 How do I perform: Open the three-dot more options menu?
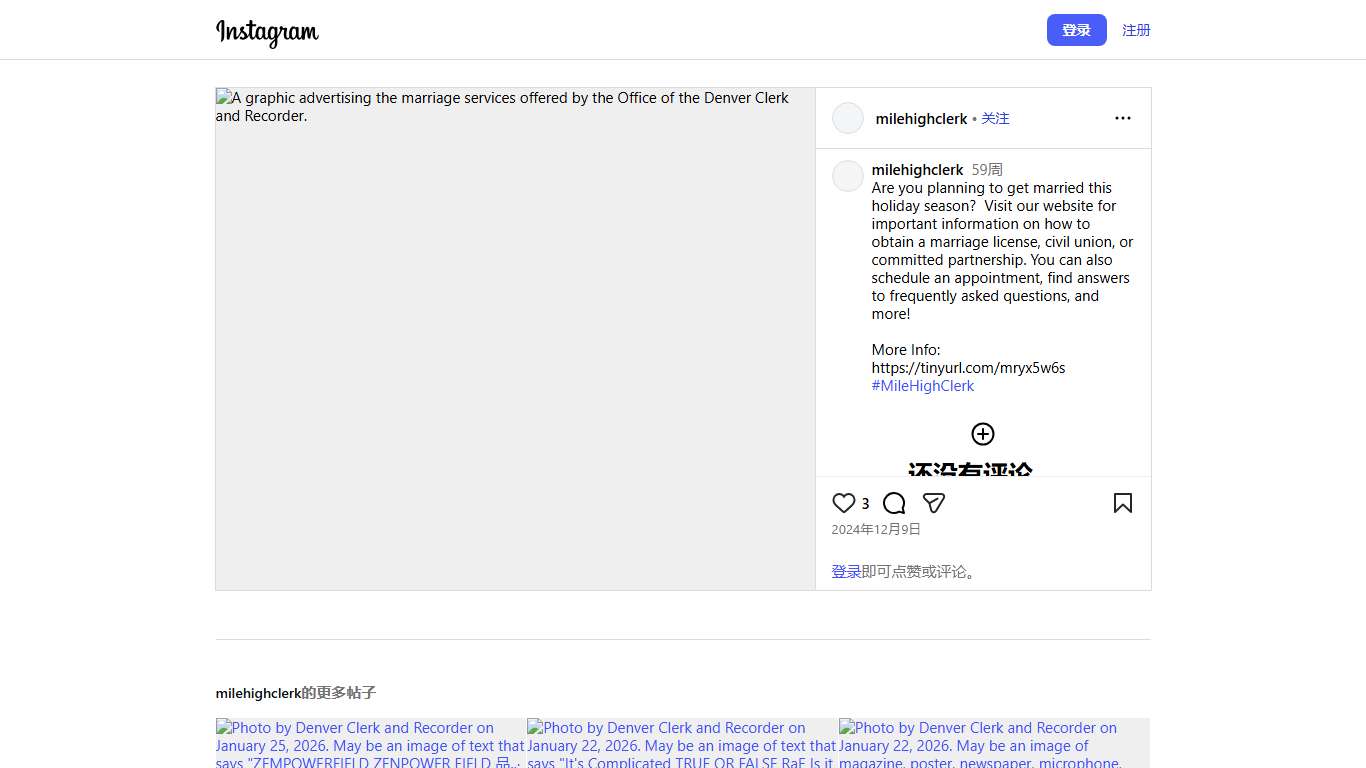click(x=1122, y=118)
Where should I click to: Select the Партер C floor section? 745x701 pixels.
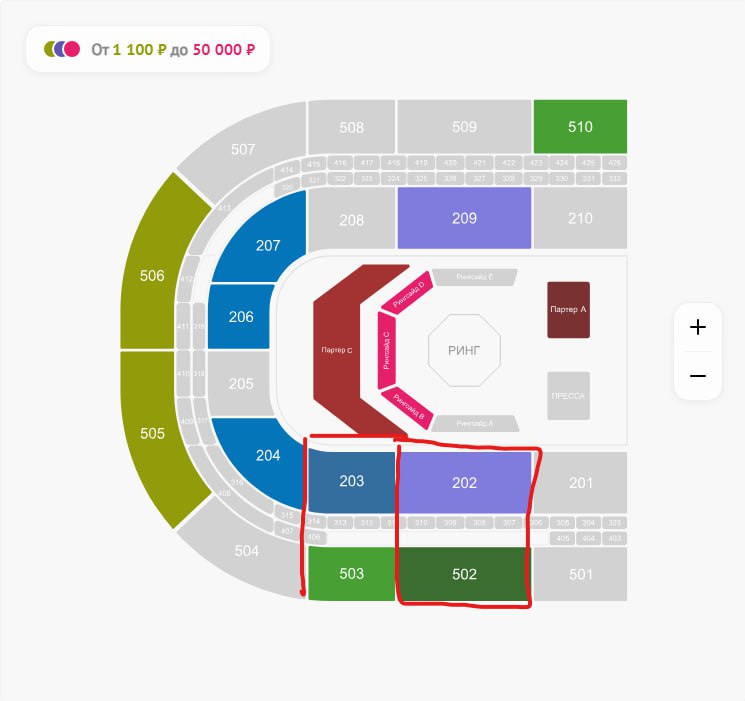pyautogui.click(x=338, y=350)
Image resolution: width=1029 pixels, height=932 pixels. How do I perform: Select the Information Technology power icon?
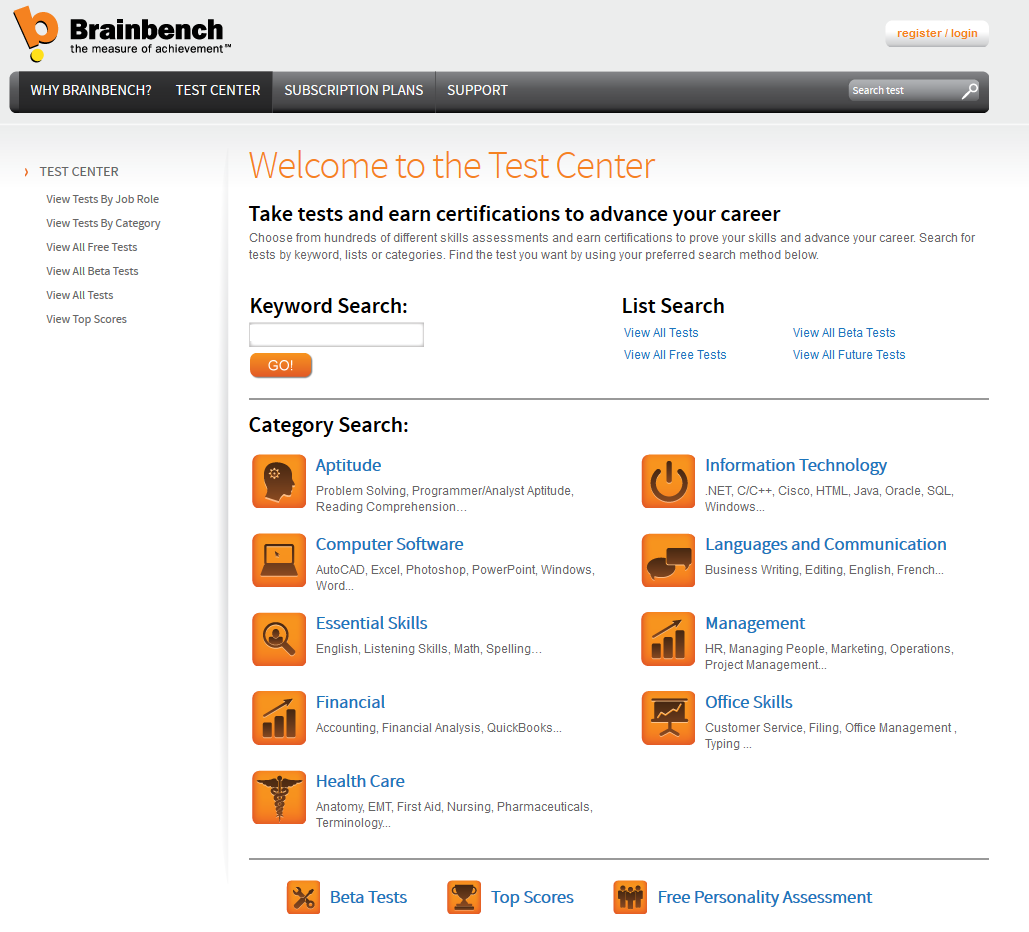(668, 481)
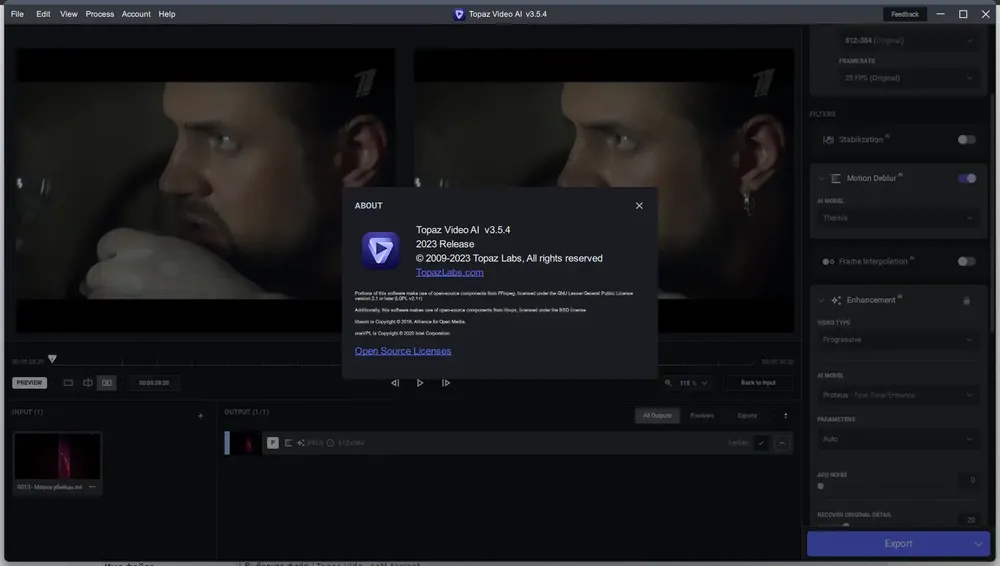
-*-*-
• **TO DO**
Skip every image and output the remaining records exactly.

• **EXPECTED OUTPUT**
 How do I perform: Open the three-dot more options menu?
click(x=1122, y=118)
Where should I click to: Select the Партер C floor section? 745x701 pixels.
pyautogui.click(x=338, y=350)
Image resolution: width=1029 pixels, height=932 pixels. How do I perform: Select the Information Technology power icon?
(668, 481)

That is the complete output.